HomeRicetteTorte Salate e SformatiSartù di riso napoletano

Sartù di riso napoletano

Quando il riso diventa spettacolo

Scritto da Francesca Be

Il sartù di riso napoletano è una vera e propria architettura del gusto, un simbolo della cucina partenopea che unisce opulenza, armonia e tradizione.

Nato tra le raffinate cucine della Napoli borbonica, questo timballo scenografico affonda le sue radici nell’incontro tra il “sour tout”  degli chef francesi (che i campani, storpiando la parola monsieur, chiamavano “monzù”) della regina Maria Carolina e l’inventiva tutta mediterranea dei cuochi napoletani, che trasformarono un’idea aristocratica in un capolavoro identitario.

Nel tempo, il riso — inizialmente percepito come ingrediente “forestiero” e usato quasi esclusivamente a scopo terapeutico dai partenopei — è diventato protagonista di una preparazione sontuosa, in cui gli ingredienti si fondono in un equilibrio preciso e generoso.

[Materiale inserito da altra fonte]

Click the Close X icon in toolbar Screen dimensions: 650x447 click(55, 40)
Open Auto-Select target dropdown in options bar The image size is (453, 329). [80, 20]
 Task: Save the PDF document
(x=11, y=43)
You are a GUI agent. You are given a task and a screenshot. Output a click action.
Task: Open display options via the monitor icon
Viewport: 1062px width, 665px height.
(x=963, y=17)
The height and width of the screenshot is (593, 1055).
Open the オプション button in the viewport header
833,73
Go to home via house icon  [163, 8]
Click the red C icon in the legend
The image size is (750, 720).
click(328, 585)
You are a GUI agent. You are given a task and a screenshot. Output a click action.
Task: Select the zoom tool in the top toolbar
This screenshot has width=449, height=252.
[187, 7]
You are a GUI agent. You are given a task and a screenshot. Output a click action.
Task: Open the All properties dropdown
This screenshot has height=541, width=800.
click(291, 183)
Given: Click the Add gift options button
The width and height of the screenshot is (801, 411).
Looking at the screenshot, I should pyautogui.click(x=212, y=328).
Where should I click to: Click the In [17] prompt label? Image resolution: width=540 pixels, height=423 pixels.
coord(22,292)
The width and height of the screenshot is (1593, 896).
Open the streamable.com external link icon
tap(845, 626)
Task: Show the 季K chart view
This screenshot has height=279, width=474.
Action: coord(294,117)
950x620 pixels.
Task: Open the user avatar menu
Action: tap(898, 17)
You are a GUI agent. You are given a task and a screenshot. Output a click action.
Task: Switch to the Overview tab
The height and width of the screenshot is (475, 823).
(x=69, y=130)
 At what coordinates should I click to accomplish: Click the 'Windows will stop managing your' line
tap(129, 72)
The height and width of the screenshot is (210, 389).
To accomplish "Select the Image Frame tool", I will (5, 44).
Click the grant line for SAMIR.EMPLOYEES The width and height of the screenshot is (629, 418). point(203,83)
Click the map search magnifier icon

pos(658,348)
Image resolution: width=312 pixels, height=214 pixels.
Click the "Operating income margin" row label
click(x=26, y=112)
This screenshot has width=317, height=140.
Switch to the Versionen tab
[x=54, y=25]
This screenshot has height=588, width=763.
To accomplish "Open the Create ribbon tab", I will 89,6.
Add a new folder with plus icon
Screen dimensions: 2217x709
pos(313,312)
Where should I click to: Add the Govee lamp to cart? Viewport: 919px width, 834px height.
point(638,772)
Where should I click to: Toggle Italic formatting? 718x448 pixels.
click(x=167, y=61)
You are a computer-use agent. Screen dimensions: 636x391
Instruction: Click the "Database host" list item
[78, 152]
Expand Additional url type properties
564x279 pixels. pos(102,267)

Non a caso, il  sartù di riso è immancabile sulle tavole delle grandi occasioni, dalle feste familiari alle ricorrenze solenni, proprio come le eleganti e raffinate coviglie al cioccolato che chiudono i pranzi importanti con grazia e misura.

Appartenendo ai momenti di festa più sentiti, quando la cucina diventa espressione di abbondanza e celebrazione, questo piatto trova la sua massima espressione nelle tavole delle festività invernali, in particolare durante il Natale e il Capodanno, quando la tradizione napoletana si fa più ricca, scenografica e profondamente legata al senso della condivisione.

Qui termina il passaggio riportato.